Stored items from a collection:
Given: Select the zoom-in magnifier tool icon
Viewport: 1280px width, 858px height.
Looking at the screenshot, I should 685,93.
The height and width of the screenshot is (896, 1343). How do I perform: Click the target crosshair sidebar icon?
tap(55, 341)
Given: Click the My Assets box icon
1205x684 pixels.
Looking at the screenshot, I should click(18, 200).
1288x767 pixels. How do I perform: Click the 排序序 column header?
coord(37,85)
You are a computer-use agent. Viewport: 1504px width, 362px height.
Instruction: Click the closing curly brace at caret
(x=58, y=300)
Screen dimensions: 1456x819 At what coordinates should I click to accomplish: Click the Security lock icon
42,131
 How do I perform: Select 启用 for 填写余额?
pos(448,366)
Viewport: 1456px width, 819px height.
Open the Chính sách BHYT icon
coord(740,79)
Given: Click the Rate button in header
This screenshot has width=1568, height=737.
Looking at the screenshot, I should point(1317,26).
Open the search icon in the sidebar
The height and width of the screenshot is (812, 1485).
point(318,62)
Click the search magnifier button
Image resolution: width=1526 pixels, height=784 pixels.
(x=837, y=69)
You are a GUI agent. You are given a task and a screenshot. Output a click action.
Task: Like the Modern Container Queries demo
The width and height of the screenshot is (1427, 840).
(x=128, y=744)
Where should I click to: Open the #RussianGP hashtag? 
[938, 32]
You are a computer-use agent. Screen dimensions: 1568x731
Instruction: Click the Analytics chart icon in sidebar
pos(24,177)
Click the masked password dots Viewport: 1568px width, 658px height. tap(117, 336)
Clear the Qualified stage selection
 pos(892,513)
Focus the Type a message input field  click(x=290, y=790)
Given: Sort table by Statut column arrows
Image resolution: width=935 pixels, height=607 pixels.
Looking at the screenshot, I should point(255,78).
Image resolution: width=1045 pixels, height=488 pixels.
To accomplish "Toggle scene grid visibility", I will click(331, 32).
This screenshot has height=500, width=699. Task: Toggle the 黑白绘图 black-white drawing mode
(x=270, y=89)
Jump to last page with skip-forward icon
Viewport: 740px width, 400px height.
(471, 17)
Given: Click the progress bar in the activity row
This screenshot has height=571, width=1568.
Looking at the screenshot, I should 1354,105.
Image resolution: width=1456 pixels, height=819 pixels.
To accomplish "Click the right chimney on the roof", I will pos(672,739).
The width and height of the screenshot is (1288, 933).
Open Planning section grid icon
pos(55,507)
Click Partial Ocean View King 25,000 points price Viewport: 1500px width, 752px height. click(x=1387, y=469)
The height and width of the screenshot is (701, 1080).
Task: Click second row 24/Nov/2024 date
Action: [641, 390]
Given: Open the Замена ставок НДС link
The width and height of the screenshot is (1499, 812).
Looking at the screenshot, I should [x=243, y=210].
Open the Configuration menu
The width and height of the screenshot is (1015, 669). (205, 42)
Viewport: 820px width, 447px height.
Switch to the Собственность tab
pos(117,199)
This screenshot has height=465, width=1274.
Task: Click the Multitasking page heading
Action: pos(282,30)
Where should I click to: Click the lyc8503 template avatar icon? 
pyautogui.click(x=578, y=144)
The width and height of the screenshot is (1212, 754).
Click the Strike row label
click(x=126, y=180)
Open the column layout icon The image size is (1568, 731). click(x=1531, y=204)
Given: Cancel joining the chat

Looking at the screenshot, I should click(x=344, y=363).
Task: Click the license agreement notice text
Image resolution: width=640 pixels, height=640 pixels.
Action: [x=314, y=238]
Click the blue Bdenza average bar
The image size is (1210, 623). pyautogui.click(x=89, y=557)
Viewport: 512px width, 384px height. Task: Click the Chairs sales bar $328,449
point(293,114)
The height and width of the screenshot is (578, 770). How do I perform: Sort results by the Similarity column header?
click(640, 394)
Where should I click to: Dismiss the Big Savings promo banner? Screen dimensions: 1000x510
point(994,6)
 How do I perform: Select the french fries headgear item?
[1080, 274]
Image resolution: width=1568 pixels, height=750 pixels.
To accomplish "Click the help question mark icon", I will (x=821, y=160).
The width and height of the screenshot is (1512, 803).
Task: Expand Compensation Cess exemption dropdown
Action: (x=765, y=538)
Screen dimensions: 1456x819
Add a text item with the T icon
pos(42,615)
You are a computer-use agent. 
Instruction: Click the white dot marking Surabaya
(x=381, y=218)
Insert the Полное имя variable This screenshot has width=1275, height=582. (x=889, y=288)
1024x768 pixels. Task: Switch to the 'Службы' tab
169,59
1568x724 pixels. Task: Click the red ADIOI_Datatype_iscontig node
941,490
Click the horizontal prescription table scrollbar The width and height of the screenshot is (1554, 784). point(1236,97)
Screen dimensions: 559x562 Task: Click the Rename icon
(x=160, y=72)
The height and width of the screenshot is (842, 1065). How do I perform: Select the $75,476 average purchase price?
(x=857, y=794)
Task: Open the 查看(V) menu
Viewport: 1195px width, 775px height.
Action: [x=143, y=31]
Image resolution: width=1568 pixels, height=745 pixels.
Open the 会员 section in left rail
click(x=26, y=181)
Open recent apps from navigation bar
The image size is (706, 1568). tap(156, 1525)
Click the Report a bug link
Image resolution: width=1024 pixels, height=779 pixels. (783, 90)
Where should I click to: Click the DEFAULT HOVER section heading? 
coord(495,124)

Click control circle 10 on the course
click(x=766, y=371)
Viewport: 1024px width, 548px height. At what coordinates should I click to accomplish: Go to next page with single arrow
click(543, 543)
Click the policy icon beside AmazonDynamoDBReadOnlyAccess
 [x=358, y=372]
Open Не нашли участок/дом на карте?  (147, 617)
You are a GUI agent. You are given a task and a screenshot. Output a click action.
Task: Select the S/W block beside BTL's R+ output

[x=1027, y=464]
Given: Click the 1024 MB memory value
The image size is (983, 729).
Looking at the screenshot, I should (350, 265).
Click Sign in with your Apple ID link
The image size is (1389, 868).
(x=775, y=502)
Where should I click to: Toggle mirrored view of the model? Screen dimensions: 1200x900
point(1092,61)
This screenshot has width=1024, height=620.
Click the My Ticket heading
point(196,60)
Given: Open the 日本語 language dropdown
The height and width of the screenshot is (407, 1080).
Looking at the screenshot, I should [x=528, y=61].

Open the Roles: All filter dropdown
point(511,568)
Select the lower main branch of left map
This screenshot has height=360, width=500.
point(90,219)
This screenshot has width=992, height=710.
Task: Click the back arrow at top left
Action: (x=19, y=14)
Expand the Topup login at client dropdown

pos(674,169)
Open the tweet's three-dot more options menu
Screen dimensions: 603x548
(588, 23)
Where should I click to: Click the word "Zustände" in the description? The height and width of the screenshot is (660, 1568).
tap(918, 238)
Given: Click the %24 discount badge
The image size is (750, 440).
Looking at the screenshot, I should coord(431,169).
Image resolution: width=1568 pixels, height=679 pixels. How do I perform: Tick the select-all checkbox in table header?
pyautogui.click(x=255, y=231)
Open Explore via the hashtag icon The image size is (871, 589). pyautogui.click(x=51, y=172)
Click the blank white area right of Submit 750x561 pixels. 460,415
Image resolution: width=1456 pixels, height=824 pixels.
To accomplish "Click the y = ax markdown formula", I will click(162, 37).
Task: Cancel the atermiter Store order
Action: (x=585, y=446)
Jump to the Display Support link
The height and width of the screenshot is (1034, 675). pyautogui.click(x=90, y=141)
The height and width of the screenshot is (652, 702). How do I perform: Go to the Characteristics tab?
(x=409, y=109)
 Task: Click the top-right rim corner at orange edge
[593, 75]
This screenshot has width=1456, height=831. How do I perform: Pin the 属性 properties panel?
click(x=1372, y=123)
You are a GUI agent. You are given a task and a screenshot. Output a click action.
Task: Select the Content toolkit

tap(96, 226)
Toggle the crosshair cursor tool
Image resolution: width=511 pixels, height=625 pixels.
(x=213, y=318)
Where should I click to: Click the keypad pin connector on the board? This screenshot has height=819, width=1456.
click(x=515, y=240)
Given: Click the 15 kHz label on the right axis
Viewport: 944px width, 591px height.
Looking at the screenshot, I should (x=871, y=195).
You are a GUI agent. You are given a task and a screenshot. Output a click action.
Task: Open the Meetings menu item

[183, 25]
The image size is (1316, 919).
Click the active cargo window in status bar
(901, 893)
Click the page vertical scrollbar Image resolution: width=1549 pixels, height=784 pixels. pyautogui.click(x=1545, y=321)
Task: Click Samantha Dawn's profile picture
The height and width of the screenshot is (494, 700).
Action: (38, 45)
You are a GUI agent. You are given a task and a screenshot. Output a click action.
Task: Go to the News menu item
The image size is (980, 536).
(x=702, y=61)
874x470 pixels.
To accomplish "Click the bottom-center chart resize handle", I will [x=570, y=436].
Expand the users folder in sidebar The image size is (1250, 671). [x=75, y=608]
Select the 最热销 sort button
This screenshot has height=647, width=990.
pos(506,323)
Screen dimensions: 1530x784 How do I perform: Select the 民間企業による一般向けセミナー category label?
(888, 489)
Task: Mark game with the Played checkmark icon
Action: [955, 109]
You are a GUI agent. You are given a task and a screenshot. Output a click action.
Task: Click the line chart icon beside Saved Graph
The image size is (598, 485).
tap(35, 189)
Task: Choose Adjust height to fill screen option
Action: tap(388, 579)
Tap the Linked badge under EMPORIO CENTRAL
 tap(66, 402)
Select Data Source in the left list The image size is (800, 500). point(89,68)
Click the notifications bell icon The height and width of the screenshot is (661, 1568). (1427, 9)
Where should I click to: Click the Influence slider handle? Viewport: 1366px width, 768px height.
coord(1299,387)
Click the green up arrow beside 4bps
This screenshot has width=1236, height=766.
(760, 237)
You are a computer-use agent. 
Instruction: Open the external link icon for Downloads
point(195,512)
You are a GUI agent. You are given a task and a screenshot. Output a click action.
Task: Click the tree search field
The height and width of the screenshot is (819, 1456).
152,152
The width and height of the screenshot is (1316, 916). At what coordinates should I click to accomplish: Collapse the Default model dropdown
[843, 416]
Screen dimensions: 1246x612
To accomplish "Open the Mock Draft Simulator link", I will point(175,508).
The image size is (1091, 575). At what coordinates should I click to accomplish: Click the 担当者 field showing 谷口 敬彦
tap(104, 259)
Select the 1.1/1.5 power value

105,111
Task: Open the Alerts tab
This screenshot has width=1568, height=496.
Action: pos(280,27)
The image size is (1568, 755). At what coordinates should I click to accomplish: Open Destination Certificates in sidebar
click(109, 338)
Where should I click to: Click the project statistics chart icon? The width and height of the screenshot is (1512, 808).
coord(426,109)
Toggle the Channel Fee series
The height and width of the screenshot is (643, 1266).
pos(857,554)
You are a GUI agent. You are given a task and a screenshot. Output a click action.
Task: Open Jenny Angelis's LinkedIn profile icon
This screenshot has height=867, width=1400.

Exercise goal:
Copy out the data above word for word, starting at the line containing "Task: Open the 查看(V) menu" and ending at the line containing "(x=775, y=502)". Output those lines alone.

The reply:
Task: Open the 查看(V) menu
Viewport: 1195px width, 775px height.
Action: [x=143, y=31]
Image resolution: width=1568 pixels, height=745 pixels.
Open the 会员 section in left rail
click(x=26, y=181)
Open recent apps from navigation bar
The image size is (706, 1568). tap(156, 1525)
Click the Report a bug link
Image resolution: width=1024 pixels, height=779 pixels. (783, 90)
Where should I click to: Click the DEFAULT HOVER section heading? 
coord(495,124)

Click control circle 10 on the course
click(x=766, y=371)
Viewport: 1024px width, 548px height. At what coordinates should I click to accomplish: Go to next page with single arrow
click(543, 543)
Click the policy icon beside AmazonDynamoDBReadOnlyAccess
 [x=358, y=372]
Open Не нашли участок/дом на карте?  (147, 617)
You are a GUI agent. You are given a task and a screenshot. Output a click action.
Task: Select the S/W block beside BTL's R+ output

[x=1027, y=464]
Given: Click the 1024 MB memory value
The image size is (983, 729).
Looking at the screenshot, I should (350, 265).
Click Sign in with your Apple ID link
The image size is (1389, 868).
(x=775, y=502)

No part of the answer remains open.